Nigel Farage says he's been debanked and may be forced out of the UK

Nigel Farage, a British broadcaster and former leader of the UK Independence Party, has claimed that his bank accounts have been shut down. The broadcaster tweeted that the “establishment [is] trying to force me out of the UK by closing my bank accounts.”

“I've been living with something for the last couple of months that may well fundamentally affect my future career going on from here,” Farage said, “and whether I can even stay living in this country. I have been with the same banking group since 1980. I've had my personal accounts with them since that date, and my business accounts right from the 1990s onward, in the city of London, and in recent years, too.”

“I'm with one of the subsidiaries of this big banking group, one with a very prestigious name, but I won't name them just yet. I got a phone call a couple of months ago to say we are closing your accounts. I asked, ‘Why?’ No reason was given. I was told a letter would come, which will explain everything. The letter came through and simply said, ‘We are closing your accounts. We want to finish it all by a date,' which is around about now. I didn't quite know what to make of it. I complained. I emailed the chairman. A lackey phoned me to say that it was a commercial decision, which I have to say, I don't believe for a single moment.”

“So I thought, well there we are, I'd have to go and find a different bank. I'd been to six, no seven banks actually, asked them all could I have a personal and a business account? And the answer has been no. In every single case. There is nothing irregular or unusual about what I do. The payments that go in and come out every month are pretty much the same. I maintain in my business account quite a big positive cash balance, which I guess with interest rates where they are, is pretty good for the bank, too.”

“So why is this happening to me? Well, one explanation is this: A few years ago, the European Union came up with a definition of somebody called a PEP, a Politically Exposed Person, that could range from anybody from a prime minister down to a local councilor. I think the reason for it was, you know, ‘Were people in politics open to bribery? Could foreign governments, from Ukraine or China or wherever else, be pumping money into the accounts of corrupt politicians?’”

“So I kind of understand that and get that. But it's all about interpretation, isn't it? And what the bank’s argue is that to maintain an account with the exposed person, gives them increased costs of compliance. Now I have spoken to the city minister in this country, and there is some hope that this EU definition, which came into British law, may be moderated in some way, we'll have to see. But of course, any bank, any organization can choose to interpret a PEP or whether they want the account, in any way they choose.”

“To my knowledge. I don't think anybody has been treated like me in the world of politics. But then the banks, you see, themselves are part of the big corporate structures in this country. These are the organizations who did not want Brexit to happen.

"And I think in my case, probably the corporate world will never ever forgive me. Because they know if I hadn't done what I did, with the help of thousands of people in our people's army, there never would have been a referendum, let alone victory. I'm the one that has to carry the blame. So that's the second possible reason why I can't get a bank account, prejudice that comes from our institutions. But I think there's a third reason. A few months ago, in the House of Commons, Sir Chris Bryant, chairman of the Privileges Committee, said, using parliamentary privilege, that I had received large sums of money directly from the Russian government. And he named the calendar year in which it would have happened. The truth is, I didn't receive a penny from any source with even any link to Russia.”

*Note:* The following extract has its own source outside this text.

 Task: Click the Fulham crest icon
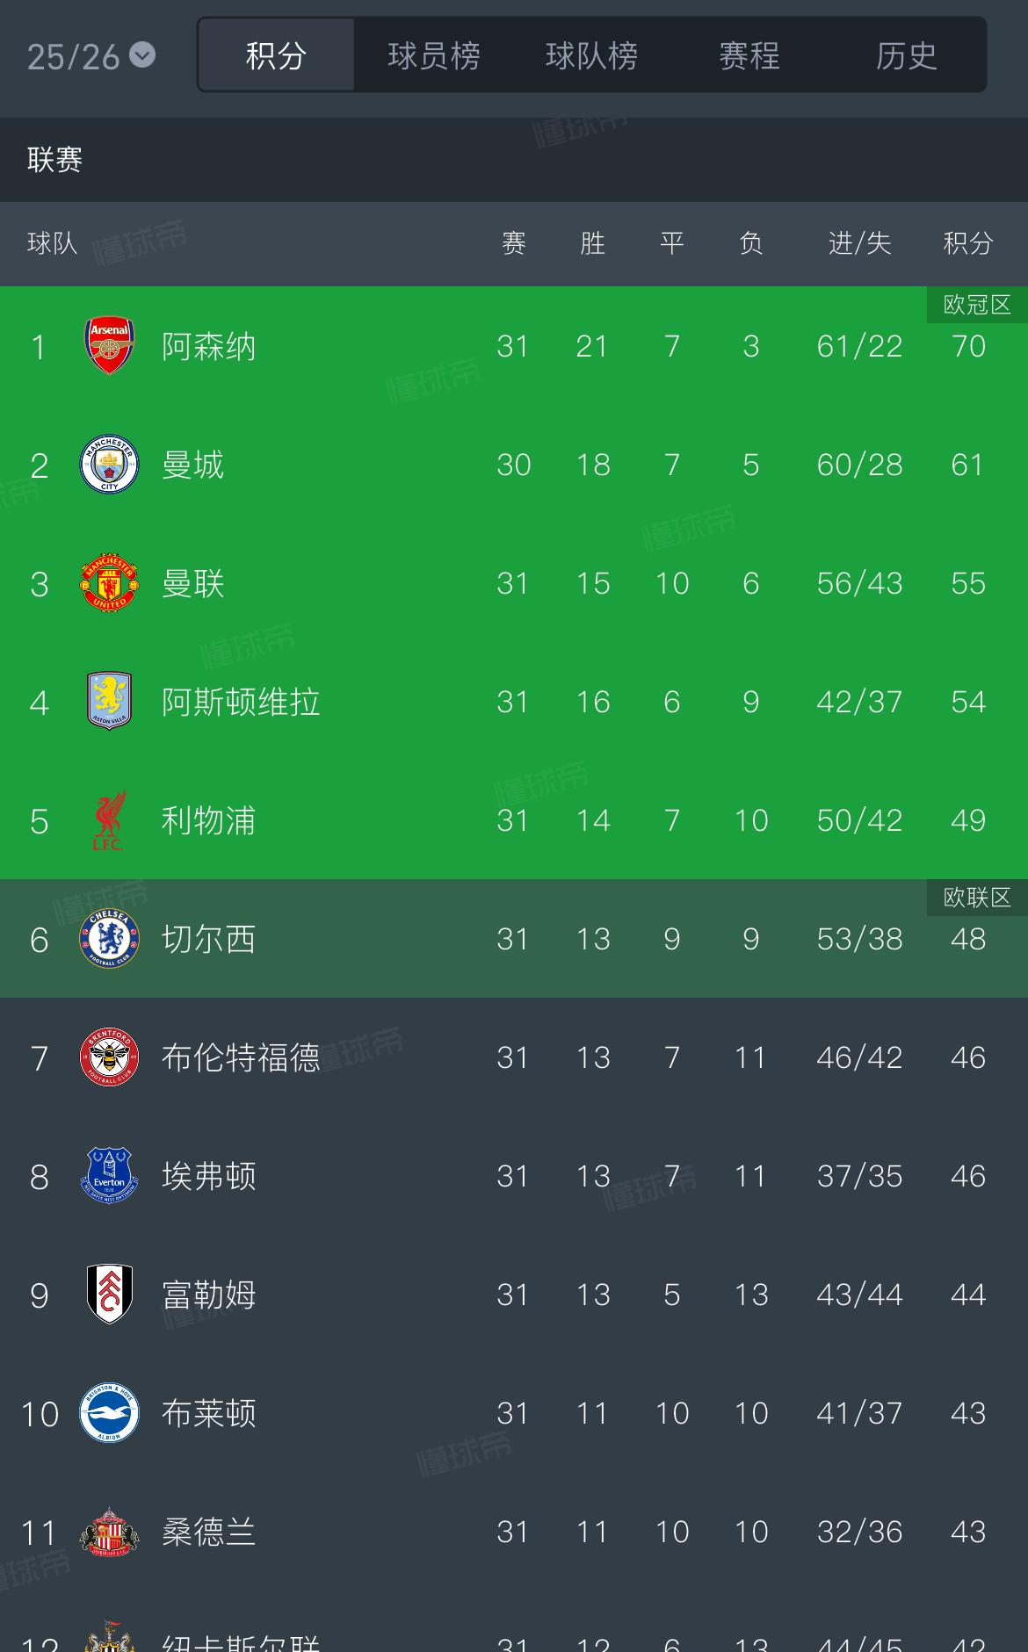click(x=109, y=1295)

“And yet, because he said it, it stands. I wrote to the speaker, I demanded an apology. Nothing has been forthcoming from Sir Chris Briant. I wonder whether that is what's given me part of the problem. I have employed top London lawyers. I'm going through a series of subject access requests to find out what is held on me by the international agencies and by the bank that wants to close me down. But think about it.

"Without a bank account, you effectively become a non-person, you don't actually exist. It's like the worst regimes of the mid 20th century, be they in Russia or Germany. You literally become a non-person. And you don't anymore, you did in the past, you don't anymore, actually have a right to be entitled to a bank account.”

“Now there is a possibility, through a FinTech company, that I could find some means of receiving and paying money, which could be a little bit of a lifeline, but it's not a bank account. Because I won't be able to earn any interest on positive cash balances. I won't be able to borrow money if I need to, at any point, or take out a mortgage should I so desire. That will be completely denied to me. I won't be able to have a debit card linked directly to my account. I won't really be able to exist and function in a modern 21st century Britain.”